Beta blockers represent the only documented effective long-term prophylactic treatment for patients after myocardial infarction (MI). Concern continues to be expressed about the lipid-altering effects of their long-term use, especially beta blockers without intrinsic sympathomimetic activity such as propranolol. Data collected for the Beta-Blocker Heart Attack Trial, the largest long-term clinical trial of beta-blocker use in patients after MI, have been analyzed to address the following questions. To what extent does propranolol alter lipid levels at least 6 months after MI and initiation of therapy? How predictive of subsequent coronary events and mortality are lipid levels 6 months after MI? Is there any evidence that altered lipid levels attenuate any of the beneficial effect of propranolol on coronary morbidity and mortality? By the 6-month post-MI visit, propranolol was shown to raise serum triglyceride levels by about 17% (approximately equal to 35 mg/dl) and lower serum high density lipoprotein (HDL) cholesterol by about 6% (approximately equal to 3 mg/dl).

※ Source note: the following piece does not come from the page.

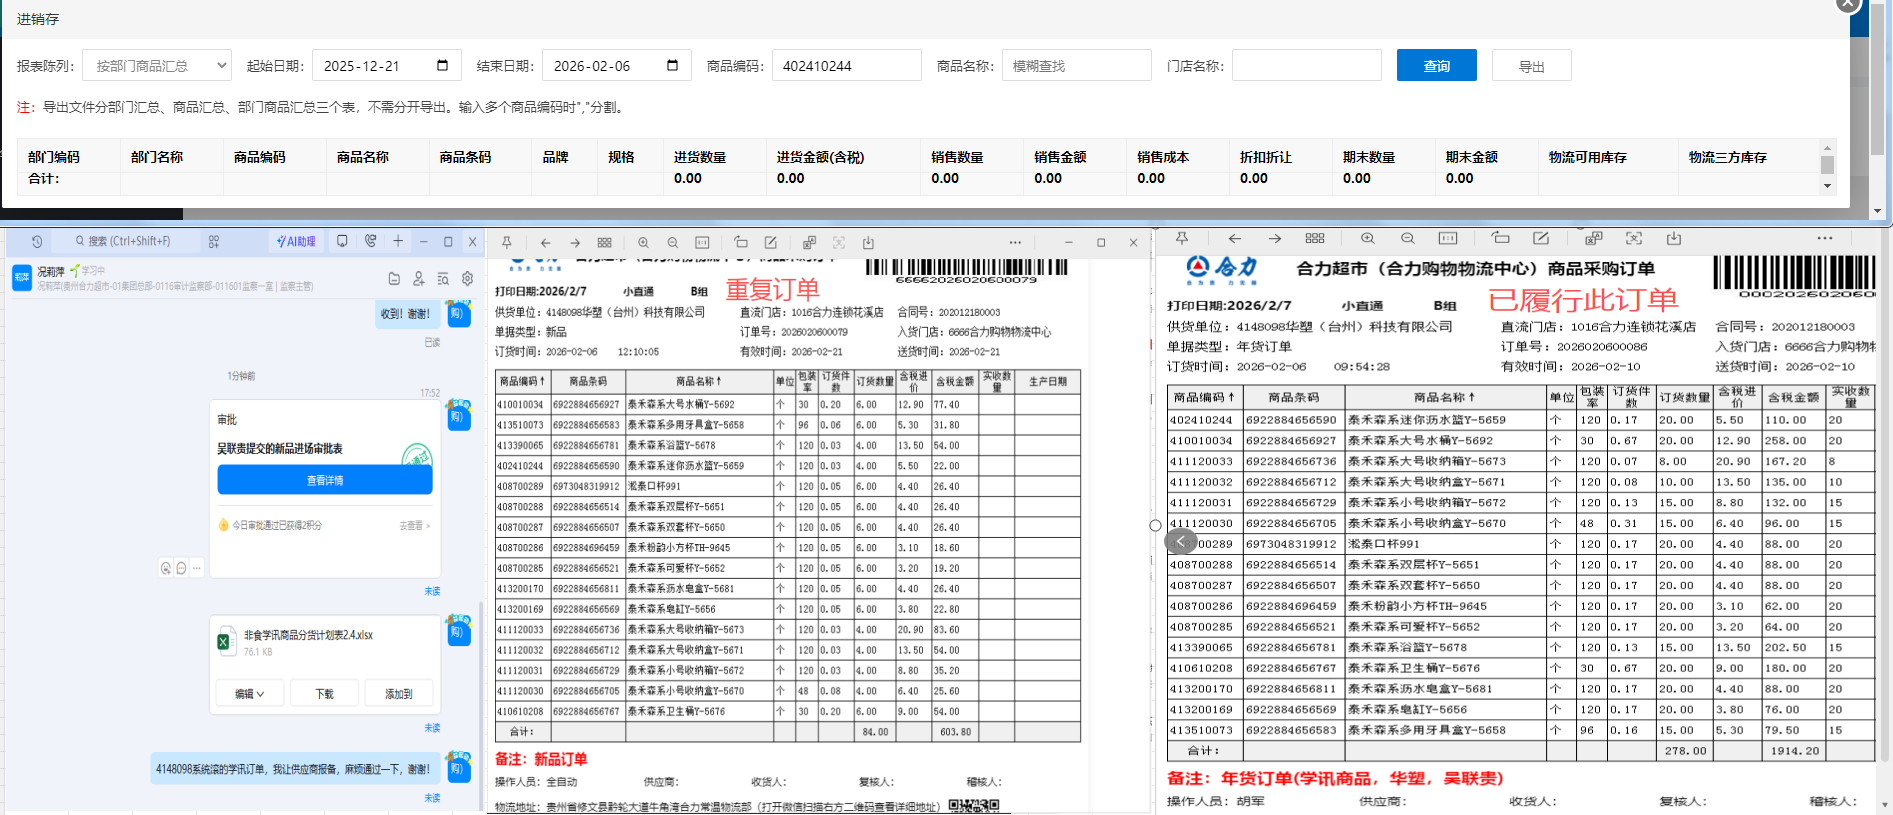Click the save/download icon in right viewer
Screen dimensions: 1893x815
1674,239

There was no effect on total cholesterol or low density lipoprotein cholesterol. In other analyses, no lipid measured 6 months after the MI was strongly predictive of subsequent coronary events or mortality. For example, every 1-mg-lower HDL value was associated with only a 0.7% relative increase in the mortality rate. Theoretically, the estimated relative increase on all-cause mortality associated with propranolol-induced HDL reduction is about 2%. In multivariate analyses adjusting for changes in HDL and serum triglyceride, propranolol-induced beneficial reductions in mortality and morbidity remained on the order of 20%, 10 times the estimated hazard.